All reasons my mind reminds me that I no longer have.
Well, yes, there is still the pain but it is so much less that I don't even think it is worth mentioning (except that I just did). But I am no longer new to running. My body is relatively used to it. I can knock out four miles (at snail pace) without too much fanfare. My foot is strong. I know my body's limits and likes. But I still suck at running.
So I feel like a failure.
I can't run fast enough or far enough or with enough enjoyment to feel as if I were a true runner. In every run, my body reaches a point where it says to my mind, "Enough you sadist. We are going home to drink beer." And my little sadomasochist mind can't make my body change. If it isn't fudging on distance (such as in the speed training mentioned above), it is fudging on pace where my body gets slower and sloower and sloooower while my mind rails at it.

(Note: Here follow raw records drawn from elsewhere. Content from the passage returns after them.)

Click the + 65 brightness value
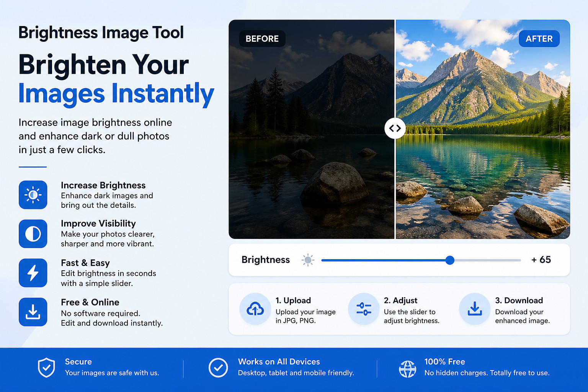The image size is (588, 392). [541, 260]
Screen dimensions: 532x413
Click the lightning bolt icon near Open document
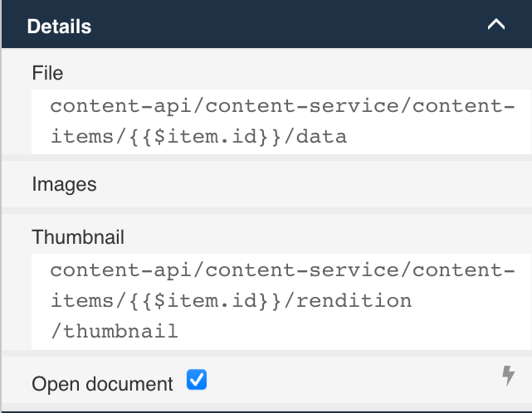509,377
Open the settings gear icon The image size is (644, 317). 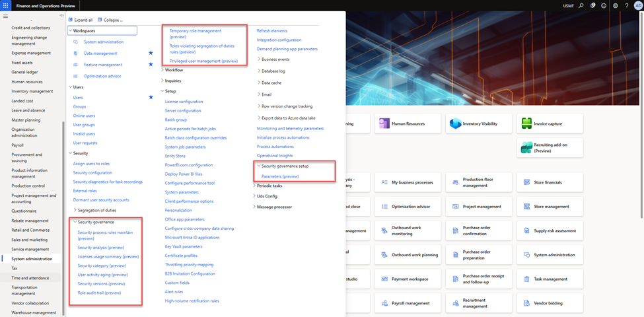(615, 5)
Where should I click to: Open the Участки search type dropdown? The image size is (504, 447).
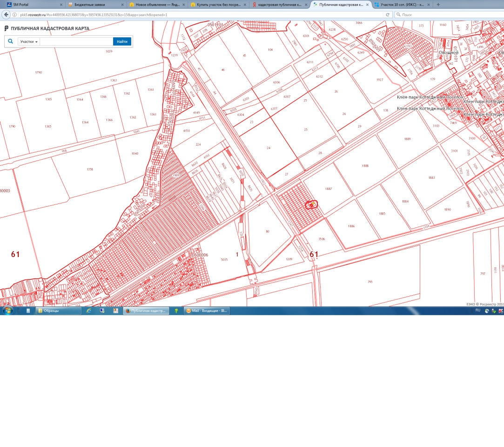tap(29, 41)
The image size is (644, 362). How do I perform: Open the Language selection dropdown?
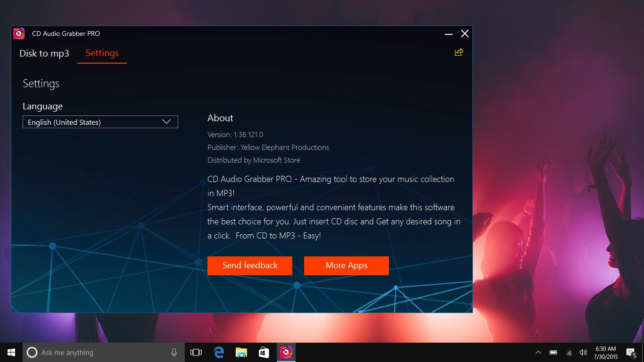[x=100, y=122]
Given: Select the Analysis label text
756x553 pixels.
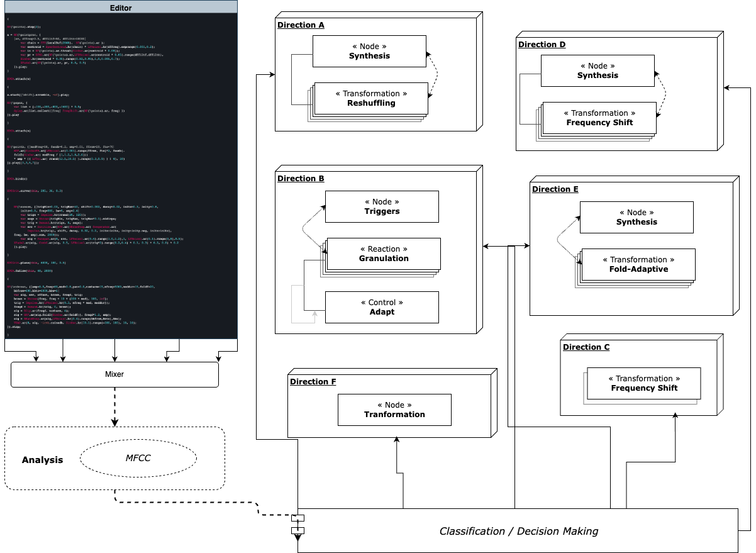Looking at the screenshot, I should pos(43,460).
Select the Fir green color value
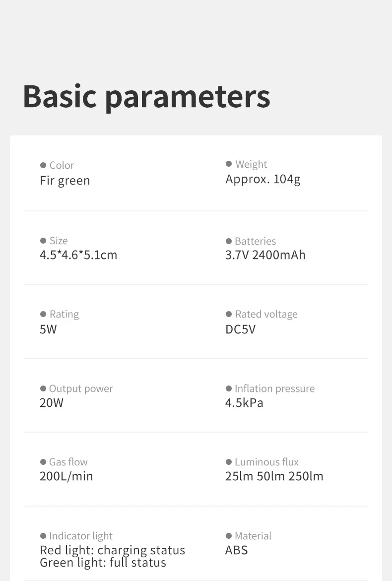Screen dimensions: 392x581 (65, 181)
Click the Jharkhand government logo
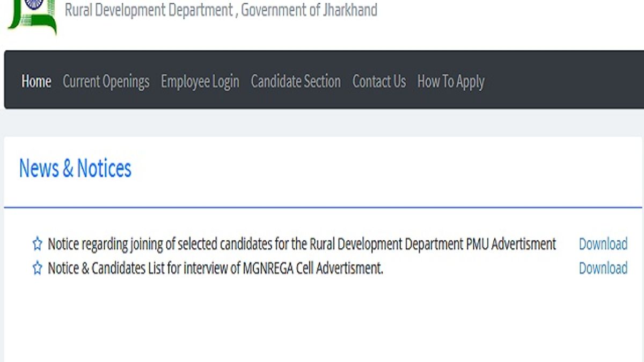Viewport: 644px width, 362px height. coord(32,17)
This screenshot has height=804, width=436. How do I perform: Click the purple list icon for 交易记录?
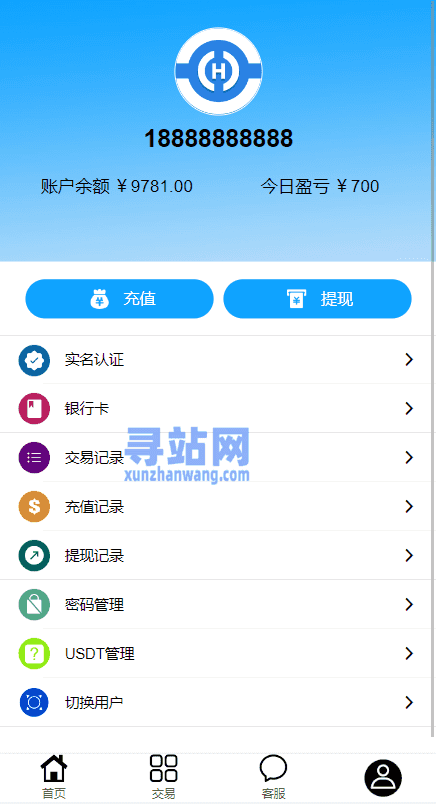pyautogui.click(x=34, y=457)
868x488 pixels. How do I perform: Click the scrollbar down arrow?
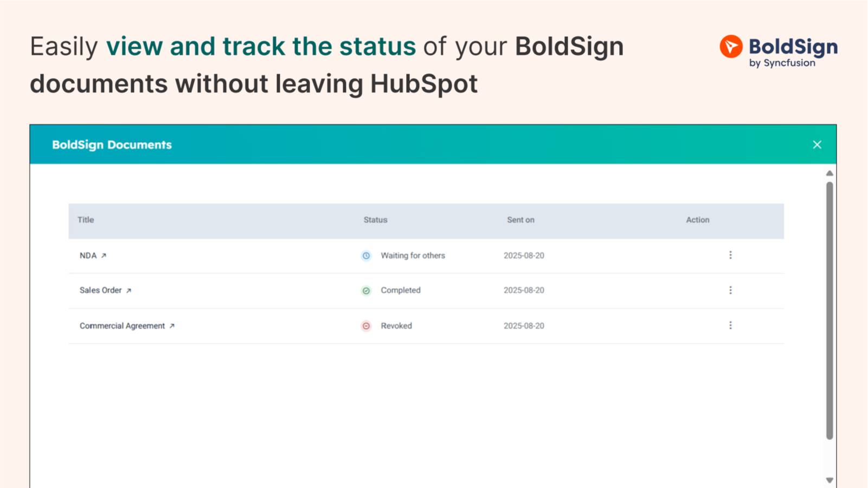[829, 479]
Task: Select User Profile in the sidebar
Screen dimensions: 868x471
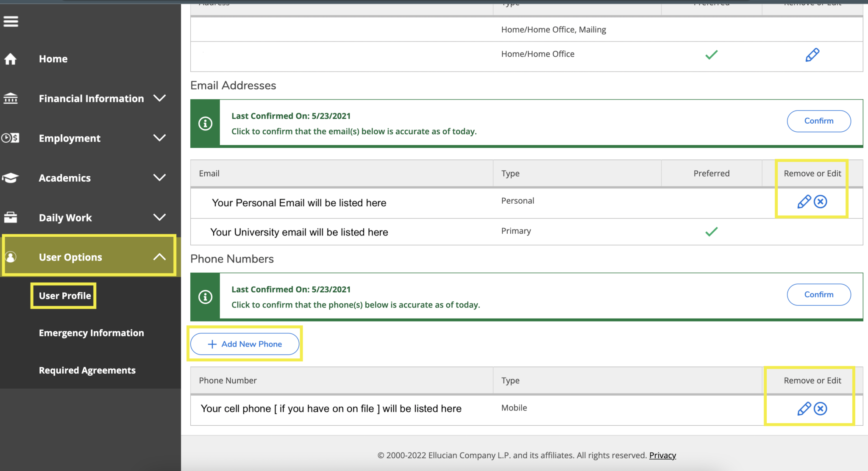Action: click(63, 296)

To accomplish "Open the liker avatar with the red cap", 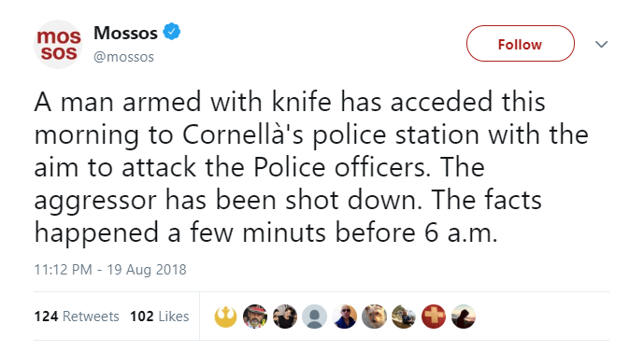I will 255,317.
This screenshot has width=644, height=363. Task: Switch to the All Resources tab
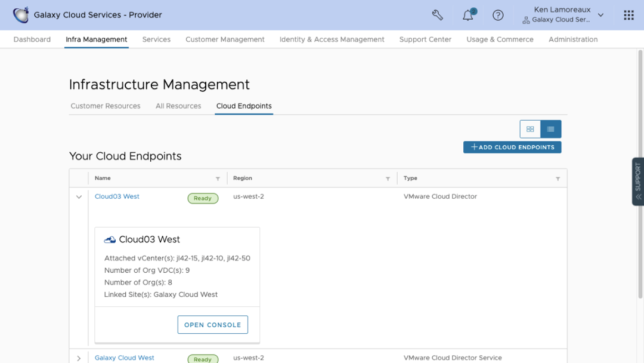(178, 106)
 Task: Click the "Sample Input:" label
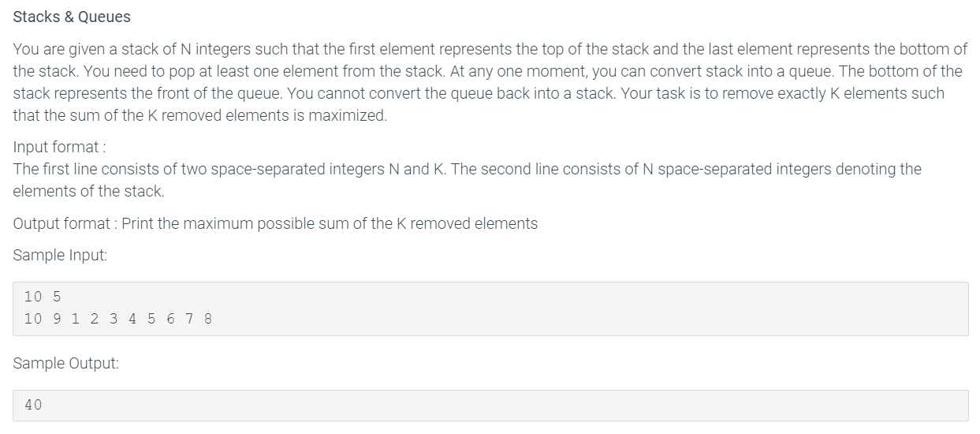pyautogui.click(x=60, y=256)
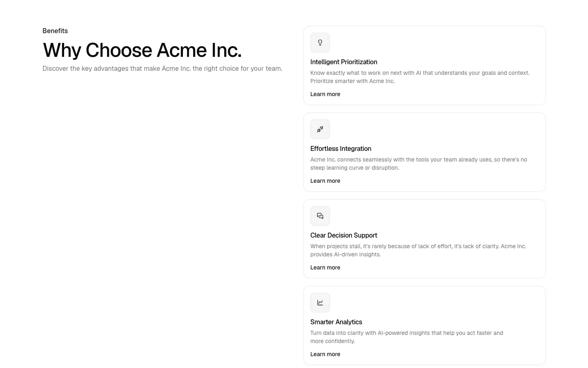Viewport: 588px width, 368px height.
Task: Click the description about connecting seamlessly with tools
Action: 419,164
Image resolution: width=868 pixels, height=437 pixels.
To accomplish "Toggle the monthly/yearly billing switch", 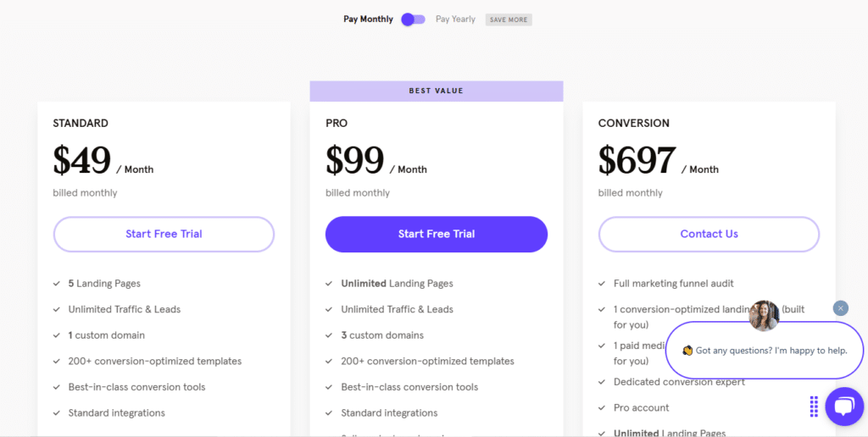I will pyautogui.click(x=413, y=19).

Really, my mind has it easy. It isn't the one who has to actual put feet to pavement. It gets to listen to NPR podcasts while it rests, nestled in its cerebral fluid. So it really shouldn't get much of a say in how my body acts.
But my mind has the biggest mouth, ever. So when it screams at my body and tells it what a failure I am, my body can't hear anything else.
My body isn't asking much. It really doesn't even care all that much about running. It is just as happy being fit some other way that is less fraught with angst. I'm hoping that after the HelMarathon, my body will finally stand up to my mind and tell that ungrateful and lazy bitch where she can take running and stuff it.